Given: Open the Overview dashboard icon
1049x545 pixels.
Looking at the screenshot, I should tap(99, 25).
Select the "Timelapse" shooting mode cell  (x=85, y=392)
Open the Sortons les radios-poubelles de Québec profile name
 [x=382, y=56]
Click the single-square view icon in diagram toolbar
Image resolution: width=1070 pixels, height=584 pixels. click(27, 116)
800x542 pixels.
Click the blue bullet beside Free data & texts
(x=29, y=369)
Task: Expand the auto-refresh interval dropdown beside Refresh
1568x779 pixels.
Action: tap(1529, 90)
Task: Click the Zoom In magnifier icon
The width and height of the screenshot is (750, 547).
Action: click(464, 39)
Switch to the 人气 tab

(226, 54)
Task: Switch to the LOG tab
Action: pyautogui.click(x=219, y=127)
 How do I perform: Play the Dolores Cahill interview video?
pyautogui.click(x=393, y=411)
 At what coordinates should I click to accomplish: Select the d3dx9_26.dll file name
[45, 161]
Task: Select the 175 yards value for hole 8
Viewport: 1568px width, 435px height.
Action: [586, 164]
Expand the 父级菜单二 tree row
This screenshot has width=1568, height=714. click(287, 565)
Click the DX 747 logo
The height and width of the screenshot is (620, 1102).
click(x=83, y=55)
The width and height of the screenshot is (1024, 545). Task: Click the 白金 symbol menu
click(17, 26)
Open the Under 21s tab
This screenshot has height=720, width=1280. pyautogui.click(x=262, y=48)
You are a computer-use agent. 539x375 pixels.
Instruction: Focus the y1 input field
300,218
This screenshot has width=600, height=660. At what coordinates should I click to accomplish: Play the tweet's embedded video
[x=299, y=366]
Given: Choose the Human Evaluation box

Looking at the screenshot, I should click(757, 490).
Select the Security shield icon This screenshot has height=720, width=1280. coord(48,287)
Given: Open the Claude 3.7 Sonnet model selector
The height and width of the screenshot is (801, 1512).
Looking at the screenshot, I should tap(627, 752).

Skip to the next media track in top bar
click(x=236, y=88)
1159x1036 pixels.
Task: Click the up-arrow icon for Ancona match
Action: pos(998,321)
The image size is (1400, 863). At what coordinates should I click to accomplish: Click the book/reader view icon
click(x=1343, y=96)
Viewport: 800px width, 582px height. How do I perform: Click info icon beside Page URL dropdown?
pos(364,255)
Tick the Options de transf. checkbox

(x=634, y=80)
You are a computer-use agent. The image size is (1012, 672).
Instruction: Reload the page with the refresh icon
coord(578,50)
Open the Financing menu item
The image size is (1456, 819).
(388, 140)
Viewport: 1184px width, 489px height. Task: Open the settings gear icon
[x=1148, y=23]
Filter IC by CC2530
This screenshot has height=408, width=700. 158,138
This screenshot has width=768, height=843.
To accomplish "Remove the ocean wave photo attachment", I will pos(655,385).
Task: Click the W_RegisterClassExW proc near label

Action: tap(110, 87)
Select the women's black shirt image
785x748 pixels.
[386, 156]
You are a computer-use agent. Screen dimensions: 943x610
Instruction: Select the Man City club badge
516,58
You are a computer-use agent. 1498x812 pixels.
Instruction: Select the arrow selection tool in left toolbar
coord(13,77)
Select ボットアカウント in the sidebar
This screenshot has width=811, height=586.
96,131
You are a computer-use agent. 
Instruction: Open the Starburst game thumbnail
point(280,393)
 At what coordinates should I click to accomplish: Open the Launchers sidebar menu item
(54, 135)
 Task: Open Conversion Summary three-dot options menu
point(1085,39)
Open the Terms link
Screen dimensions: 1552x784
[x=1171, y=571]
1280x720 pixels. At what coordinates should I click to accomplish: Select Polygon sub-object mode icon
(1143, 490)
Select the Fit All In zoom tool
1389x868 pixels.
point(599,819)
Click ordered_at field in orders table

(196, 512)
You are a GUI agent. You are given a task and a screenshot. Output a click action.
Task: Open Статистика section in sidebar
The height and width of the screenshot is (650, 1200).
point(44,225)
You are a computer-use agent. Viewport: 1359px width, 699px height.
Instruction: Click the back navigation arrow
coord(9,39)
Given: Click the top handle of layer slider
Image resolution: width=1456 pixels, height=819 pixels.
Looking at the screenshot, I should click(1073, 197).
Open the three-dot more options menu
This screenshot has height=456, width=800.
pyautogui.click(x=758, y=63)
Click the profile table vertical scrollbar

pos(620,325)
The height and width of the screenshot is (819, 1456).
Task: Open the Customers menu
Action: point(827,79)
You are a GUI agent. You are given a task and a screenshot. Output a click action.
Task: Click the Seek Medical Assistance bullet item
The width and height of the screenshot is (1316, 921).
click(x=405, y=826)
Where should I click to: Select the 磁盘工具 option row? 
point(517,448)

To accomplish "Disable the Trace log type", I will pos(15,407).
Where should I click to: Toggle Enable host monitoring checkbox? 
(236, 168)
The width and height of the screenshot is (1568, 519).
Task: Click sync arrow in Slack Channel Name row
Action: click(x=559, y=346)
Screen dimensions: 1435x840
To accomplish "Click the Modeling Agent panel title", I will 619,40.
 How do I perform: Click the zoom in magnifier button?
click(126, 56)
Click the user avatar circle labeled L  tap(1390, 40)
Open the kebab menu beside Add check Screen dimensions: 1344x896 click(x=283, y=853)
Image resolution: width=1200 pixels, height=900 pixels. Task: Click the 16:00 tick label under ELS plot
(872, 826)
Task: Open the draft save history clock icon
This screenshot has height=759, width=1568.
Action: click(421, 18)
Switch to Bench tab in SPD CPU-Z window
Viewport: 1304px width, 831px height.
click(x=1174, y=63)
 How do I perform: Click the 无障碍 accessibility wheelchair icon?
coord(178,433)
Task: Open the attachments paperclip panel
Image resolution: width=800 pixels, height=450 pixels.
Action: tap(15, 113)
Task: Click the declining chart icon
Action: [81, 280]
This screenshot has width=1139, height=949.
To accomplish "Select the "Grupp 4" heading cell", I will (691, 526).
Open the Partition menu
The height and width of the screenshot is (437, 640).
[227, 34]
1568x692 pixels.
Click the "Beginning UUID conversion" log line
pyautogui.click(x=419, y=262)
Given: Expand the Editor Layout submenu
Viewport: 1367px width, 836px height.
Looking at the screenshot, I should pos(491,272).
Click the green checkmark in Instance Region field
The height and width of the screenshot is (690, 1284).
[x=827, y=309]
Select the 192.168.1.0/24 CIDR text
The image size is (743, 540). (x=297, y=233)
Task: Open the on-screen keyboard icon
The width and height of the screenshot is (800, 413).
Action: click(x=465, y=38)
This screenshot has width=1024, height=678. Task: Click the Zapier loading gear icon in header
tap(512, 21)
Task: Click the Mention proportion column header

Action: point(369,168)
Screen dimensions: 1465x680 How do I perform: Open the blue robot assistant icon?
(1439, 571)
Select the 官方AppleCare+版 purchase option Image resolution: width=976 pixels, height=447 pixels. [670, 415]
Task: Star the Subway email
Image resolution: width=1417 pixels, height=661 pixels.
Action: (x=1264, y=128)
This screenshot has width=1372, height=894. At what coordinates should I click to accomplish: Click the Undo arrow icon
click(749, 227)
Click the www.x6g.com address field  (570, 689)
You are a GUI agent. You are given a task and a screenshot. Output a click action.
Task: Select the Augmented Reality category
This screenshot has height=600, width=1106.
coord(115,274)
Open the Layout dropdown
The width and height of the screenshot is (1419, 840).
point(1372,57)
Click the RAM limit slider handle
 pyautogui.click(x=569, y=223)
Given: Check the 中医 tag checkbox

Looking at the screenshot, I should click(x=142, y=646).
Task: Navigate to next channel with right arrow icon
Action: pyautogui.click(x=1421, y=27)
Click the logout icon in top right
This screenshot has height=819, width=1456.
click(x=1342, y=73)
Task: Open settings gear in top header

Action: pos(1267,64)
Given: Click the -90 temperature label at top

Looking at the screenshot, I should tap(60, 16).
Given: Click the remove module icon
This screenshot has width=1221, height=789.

» Your objective:
Lay out every line of the records above as a JSON list of strings, one string per line, leaving out blank lines.

» Completed task:
[
  "Given: Open the Overview dashboard icon",
  "1049x545 pixels.",
  "Looking at the screenshot, I should tap(99, 25).",
  "Select the \"Timelapse\" shooting mode cell  (x=85, y=392)",
  "Open the Sortons les radios-poubelles de Québec profile name",
  " [x=382, y=56]",
  "Click the single-square view icon in diagram toolbar",
  "Image resolution: width=1070 pixels, height=584 pixels. click(27, 116)",
  "800x542 pixels.",
  "Click the blue bullet beside Free data & texts",
  "(x=29, y=369)",
  "Task: Expand the auto-refresh interval dropdown beside Refresh",
  "1568x779 pixels.",
  "Action: tap(1529, 90)",
  "Task: Click the Zoom In magnifier icon",
  "The width and height of the screenshot is (750, 547).",
  "Action: click(464, 39)",
  "Switch to the 人气 tab",
  "(226, 54)",
  "Task: Switch to the LOG tab",
  "Action: pyautogui.click(x=219, y=127)",
  " How do I perform: Play the Dolores Cahill interview video?",
  "pyautogui.click(x=393, y=411)",
  " At what coordinates should I click to accomplish: Select the d3dx9_26.dll file name",
  "[45, 161]",
  "Task: Select the 175 yards value for hole 8",
  "Viewport: 1568px width, 435px height.",
  "Action: [586, 164]",
  "Expand the 父级菜单二 tree row",
  "This screenshot has width=1568, height=714. click(287, 565)",
  "Click the DX 747 logo",
  "The height and width of the screenshot is (620, 1102).",
  "click(x=83, y=55)",
  "The width and height of the screenshot is (1024, 545). Task: Click the 白金 symbol menu",
  "click(17, 26)",
  "Open the Under 21s tab",
  "This screenshot has height=720, width=1280. pyautogui.click(x=262, y=48)",
  "You are a computer-use agent. 539x375 pixels.",
  "Instruction: Focus the y1 input field",
  "300,218",
  "This screenshot has width=600, height=660. At what coordinates should I click to accomplish: Play the tweet's embedded video",
  "[x=299, y=366]",
  "Given: Choose the Human Evaluation box",
  "Looking at the screenshot, I should click(757, 490).",
  "Select the Security shield icon This screenshot has height=720, width=1280. coord(48,287)",
  "Given: Open the Claude 3.7 Sonnet model selector",
  "The height and width of the screenshot is (801, 1512).",
  "Looking at the screenshot, I should tap(627, 752).",
  "Skip to the next media track in top bar",
  "click(x=236, y=88)",
  "1159x1036 pixels.",
  "Task: Click the up-arrow icon for Ancona match",
  "Action: pos(998,321)",
  "The image size is (1400, 863). At what coordinates should I click to accomplish: Click the book/reader view icon",
  "click(x=1343, y=96)",
  "Viewport: 800px width, 582px height. How do I perform: Click info icon beside Page URL dropdown?",
  "pos(364,255)",
  "Tick the Options de transf. checkbox",
  "(x=634, y=80)",
  "You are a computer-use agent. The image size is (1012, 672).",
  "Instruction: Reload the page with the refresh icon",
  "coord(578,50)",
  "Open the Financing menu item",
  "The image size is (1456, 819).",
  "(388, 140)",
  "Viewport: 1184px width, 489px height. Task: Open the settings gear icon",
  "[x=1148, y=23]",
  "Filter IC by CC2530",
  "This screenshot has height=408, width=700. 158,138",
  "This screenshot has width=768, height=843.",
  "To accomplish \"Remove the ocean wave photo attachment\", I will pos(655,385).",
  "Task: Click the W_RegisterClassExW proc near label",
  "Action: tap(110, 87)",
  "Select the women's black shirt image",
  "785x748 pixels.",
  "[386, 156]",
  "You are a computer-use agent. Screen dimensions: 943x610",
  "Instruction: Select the Man City club badge",
  "516,58",
  "You are a computer-use agent. 1498x812 pixels.",
  "Instruction: Select the arrow selection tool in left toolbar",
  "coord(13,77)",
  "Select ボットアカウント in the sidebar",
  "This screenshot has width=811, height=586.",
  "96,131",
  "You are a computer-use agent. ",
  "Instruction: Open the Starburst game thumbnail",
  "point(280,393)",
  " At what coordinates should I click to accomplish: Open the Launchers sidebar menu item",
  "(54, 135)",
  " Task: Open Conversion Summary three-dot options menu",
  "point(1085,39)",
  "Open the Terms link",
  "Screen dimensions: 1552x784",
  "[x=1171, y=571]",
  "1280x720 pixels. At what coordinates should I click to accomplish: Select Polygon sub-object mode icon",
  "(1143, 490)",
  "Select the Fit All In zoom tool",
  "1389x868 pixels.",
  "point(599,819)",
  "Click ordered_at field in orders table",
  "(196, 512)",
  "You are a GUI agent. You are given a task and a screenshot. Output a click action.",
  "Task: Open Статистика section in sidebar",
  "The height and width of the screenshot is (650, 1200).",
  "point(44,225)",
  "You are a computer-use agent. Viewport: 1359px width, 699px height.",
  "Instruction: Click the back navigation arrow",
  "coord(9,39)",
  "Given: Click the top handle of layer slider",
  "Image resolution: width=1456 pixels, height=819 pixels.",
  "Looking at the screenshot, I should click(1073, 197).",
  "Open the three-dot more options menu",
  "This screenshot has height=456, width=800.",
  "pyautogui.click(x=758, y=63)",
  "Click the profile table vertical scrollbar",
  "pos(620,325)",
  "The height and width of the screenshot is (819, 1456).",
  "Task: Open the Customers menu",
  "Action: point(827,79)",
  "You are a GUI agent. You are given a task and a screenshot. Output a click action.",
  "Task: Click the Seek Medical Assistance bullet item",
  "The width and height of the screenshot is (1316, 921).",
  "click(x=405, y=826)",
  "Where should I click to: Select the 磁盘工具 option row? ",
  "point(517,448)",
  "To accomplish \"Disable the Trace log type\", I will pos(15,407).",
  "Where should I click to: Toggle Enable host monitoring checkbox? ",
  "(236, 168)",
  "The width and height of the screenshot is (1568, 519).",
  "Task: Click sync arrow in Slack Channel Name row",
  "Action: click(x=559, y=346)",
  "Screen dimensions: 1435x840",
  "To accomplish \"Click the Modeling Agent panel title\", I will 619,40.",
  " How do I perform: Click the zoom in magnifier button?",
  "click(126, 56)",
  "Click the user avatar circle labeled L  tap(1390, 40)",
  "Open the kebab menu beside Add check Screen dimensions: 1344x896 click(x=283, y=853)",
  "Image resolution: width=1200 pixels, height=900 pixels. Task: Click the 16:00 tick label under ELS plot",
  "(872, 826)",
  "Task: Open the draft save history clock icon",
  "This screenshot has height=759, width=1568.",
  "Action: click(421, 18)",
  "Switch to Bench tab in SPD CPU-Z window",
  "Viewport: 1304px width, 831px height.",
  "click(x=1174, y=63)",
  " How do I perform: Click the 无障碍 accessibility wheelchair icon?",
  "coord(178,433)",
  "Task: Open the attachments paperclip panel",
  "Image resolution: width=800 pixels, height=450 pixels.",
  "Action: tap(15, 113)",
  "Task: Click the declining chart icon",
  "Action: [81, 280]",
  "This screenshot has width=1139, height=949.",
  "To accomplish \"Select the \"Grupp 4\" heading cell\", I will (691, 526).",
  "Open the Partition menu",
  "The height and width of the screenshot is (437, 640).",
  "[227, 34]",
  "1568x692 pixels.",
  "Click the \"Beginning UUID conversion\" log line",
  "pyautogui.click(x=419, y=262)",
  "Given: Expand the Editor Layout submenu",
  "Viewport: 1367px width, 836px height.",
  "Looking at the screenshot, I should pos(491,272).",
  "Click the green checkmark in Instance Region field",
  "The height and width of the screenshot is (690, 1284).",
  "[x=827, y=309]",
  "Select the 192.168.1.0/24 CIDR text",
  "The image size is (743, 540). (x=297, y=233)",
  "Task: Open the on-screen keyboard icon",
  "The width and height of the screenshot is (800, 413).",
  "Action: click(x=465, y=38)",
  "This screenshot has width=1024, height=678. Task: Click the Zapier loading gear icon in header",
  "tap(512, 21)",
  "Task: Click the Mention proportion column header",
  "Action: point(369,168)",
  "Screen dimensions: 1465x680 How do I perform: Open the blue robot assistant icon?",
  "(1439, 571)",
  "Select the 官方AppleCare+版 purchase option Image resolution: width=976 pixels, height=447 pixels. [670, 415]",
  "Task: Star the Subway email",
  "Image resolution: width=1417 pixels, height=661 pixels.",
  "Action: (x=1264, y=128)",
  "This screenshot has width=1372, height=894. At what coordinates should I click to accomplish: Click the Undo arrow icon",
  "click(749, 227)",
  "Click the www.x6g.com address field  (570, 689)",
  "You are a GUI agent. You are given a task and a screenshot. Output a click action.",
  "Task: Select the Augmented Reality category",
  "This screenshot has height=600, width=1106.",
  "coord(115,274)",
  "Open the Layout dropdown",
  "The width and height of the screenshot is (1419, 840).",
  "point(1372,57)",
  "Click the RAM limit slider handle",
  " pyautogui.click(x=569, y=223)",
  "Given: Check the 中医 tag checkbox",
  "Looking at the screenshot, I should click(x=142, y=646).",
  "Task: Navigate to next channel with right arrow icon",
  "Action: pyautogui.click(x=1421, y=27)",
  "Click the logout icon in top right",
  "This screenshot has height=819, width=1456.",
  "click(x=1342, y=73)",
  "Task: Open settings gear in top header",
  "Action: pos(1267,64)",
  "Given: Click the -90 temperature label at top",
  "Looking at the screenshot, I should tap(60, 16).",
  "Given: Click the remove module icon",
  "This screenshot has width=1221, height=789."
]